Re: [tip:x86/asm] x86: Speed up ___preempt_schedule*() by using THUNK helpers
From: Oleg Nesterov
Date: Fri Oct 03 2014 - 19:30:05 EST
On 10/03, Sasha Levin wrote:
>
> On 09/24/2014 11:02 AM, tip-bot for Oleg Nesterov wrote:
> > Commit-ID: 0ad6e3c5199be12c9745da8f8b9e3c9f8066c235
> > Gitweb: http://git.kernel.org/tip/0ad6e3c5199be12c9745da8f8b9e3c9f8066c235
> > Author: Oleg Nesterov <oleg@xxxxxxxxxx>
> > AuthorDate: Sun, 21 Sep 2014 20:41:53 +0200
> > Committer: Ingo Molnar <mingo@xxxxxxxxxx>
> > CommitDate: Wed, 24 Sep 2014 15:15:38 +0200
> >
> > x86: Speed up ___preempt_schedule*() by using THUNK helpers
> >
> > ___preempt_schedule() does SAVE_ALL/RESTORE_ALL but this is
> > suboptimal, we do not need to save/restore the callee-saved
> > register. And we already have arch/x86/lib/thunk_*.S which
> > implements the similar asm wrappers, so it makes sense to
> > redefine ___preempt_schedule() as "THUNK ..." and remove
> > preempt.S altogether.
> >
> > Signed-off-by: Oleg Nesterov <oleg@xxxxxxxxxx>
> > Reviewed-by: Andy Lutomirski <luto@xxxxxxxxxxxxxx>
> > Cc: Denys Vlasenko <dvlasenk@xxxxxxxxxx>
> > Cc: Peter Zijlstra <peterz@xxxxxxxxxxxxx>
> > Cc: Linus Torvalds <torvalds@xxxxxxxxxxxxxxxxxxxx>
> > Link: http://lkml.kernel.org/r/20140921184153.GA23727@xxxxxxxxxx
> > Signed-off-by: Ingo Molnar <mingo@xxxxxxxxxx>
> > ---
>
> Hi Oleg,
>
> I *think* that this patch is causing the following trace (arch/x86/lib/thunk_64.S:44
> is new code introduced by this patch):
So far I still do not think (at least I do not understand how) this patch
could introduce the problem. I can be wrong of course...

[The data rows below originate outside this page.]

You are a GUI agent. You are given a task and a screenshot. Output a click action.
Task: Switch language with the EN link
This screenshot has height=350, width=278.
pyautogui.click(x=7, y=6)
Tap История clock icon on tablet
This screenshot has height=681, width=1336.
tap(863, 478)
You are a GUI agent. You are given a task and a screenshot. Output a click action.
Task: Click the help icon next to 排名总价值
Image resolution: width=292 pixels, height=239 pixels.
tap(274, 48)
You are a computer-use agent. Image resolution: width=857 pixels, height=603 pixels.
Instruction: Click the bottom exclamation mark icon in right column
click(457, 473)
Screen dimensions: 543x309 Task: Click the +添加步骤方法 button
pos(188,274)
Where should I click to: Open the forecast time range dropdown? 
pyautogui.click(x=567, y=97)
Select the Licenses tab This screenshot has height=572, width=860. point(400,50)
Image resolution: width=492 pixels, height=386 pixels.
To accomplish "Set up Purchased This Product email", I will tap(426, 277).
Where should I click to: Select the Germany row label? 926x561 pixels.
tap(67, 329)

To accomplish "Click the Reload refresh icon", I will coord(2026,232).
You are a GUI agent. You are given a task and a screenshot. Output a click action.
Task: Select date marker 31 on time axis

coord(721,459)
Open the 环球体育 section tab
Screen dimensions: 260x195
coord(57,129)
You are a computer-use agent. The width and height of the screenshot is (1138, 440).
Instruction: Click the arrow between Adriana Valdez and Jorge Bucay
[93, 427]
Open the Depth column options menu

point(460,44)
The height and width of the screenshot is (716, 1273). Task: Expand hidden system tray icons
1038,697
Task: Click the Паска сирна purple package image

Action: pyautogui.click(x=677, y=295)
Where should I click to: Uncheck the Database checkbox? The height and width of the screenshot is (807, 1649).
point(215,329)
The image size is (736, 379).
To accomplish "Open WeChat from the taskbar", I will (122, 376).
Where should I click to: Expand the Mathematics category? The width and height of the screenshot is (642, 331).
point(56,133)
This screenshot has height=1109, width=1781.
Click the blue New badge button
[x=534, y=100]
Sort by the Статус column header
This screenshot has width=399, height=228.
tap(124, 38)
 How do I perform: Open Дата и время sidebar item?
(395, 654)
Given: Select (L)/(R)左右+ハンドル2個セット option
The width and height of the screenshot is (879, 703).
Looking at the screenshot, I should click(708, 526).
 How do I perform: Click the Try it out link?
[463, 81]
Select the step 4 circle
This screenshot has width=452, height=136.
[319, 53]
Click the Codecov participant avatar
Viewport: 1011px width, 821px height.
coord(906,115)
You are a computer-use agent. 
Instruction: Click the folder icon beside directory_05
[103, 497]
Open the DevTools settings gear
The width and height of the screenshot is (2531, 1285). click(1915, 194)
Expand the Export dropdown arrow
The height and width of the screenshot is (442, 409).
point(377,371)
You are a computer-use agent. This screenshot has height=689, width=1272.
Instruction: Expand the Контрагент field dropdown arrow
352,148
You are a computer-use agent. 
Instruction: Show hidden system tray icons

Let's look at this trace again,
> [ 921.908530] kernel BUG at kernel/sched/core.c:2702!
OK, let's assume this is BUG_ON(unlikely(task_stack_end_corrupted(prev)))
in schedule_debug().
> [ 921.909159] invalid opcode: 0000 [#1] PREEMPT SMP DEBUG_PAGEALLOC
> [ 921.910084] Dumping ftrace buffer:
> [ 921.910626] (ftrace buffer empty)
> [ 921.911178] Modules linked in:
> [ 921.915690] CPU: 18 PID: 9489 Comm: trinity-c195 Not tainted 3.17.0-rc7-next-20141002-sasha-00031-gbdb4244 #1273
> [ 921.917016] task: ffff8802bd748000 ti: ffff8802bda3c000 task.ti: ffff8802bda3c000
> [ 921.917752] RIP: __schedule (kernel/sched/core.c:2702 kernel/sched/core.c:2808)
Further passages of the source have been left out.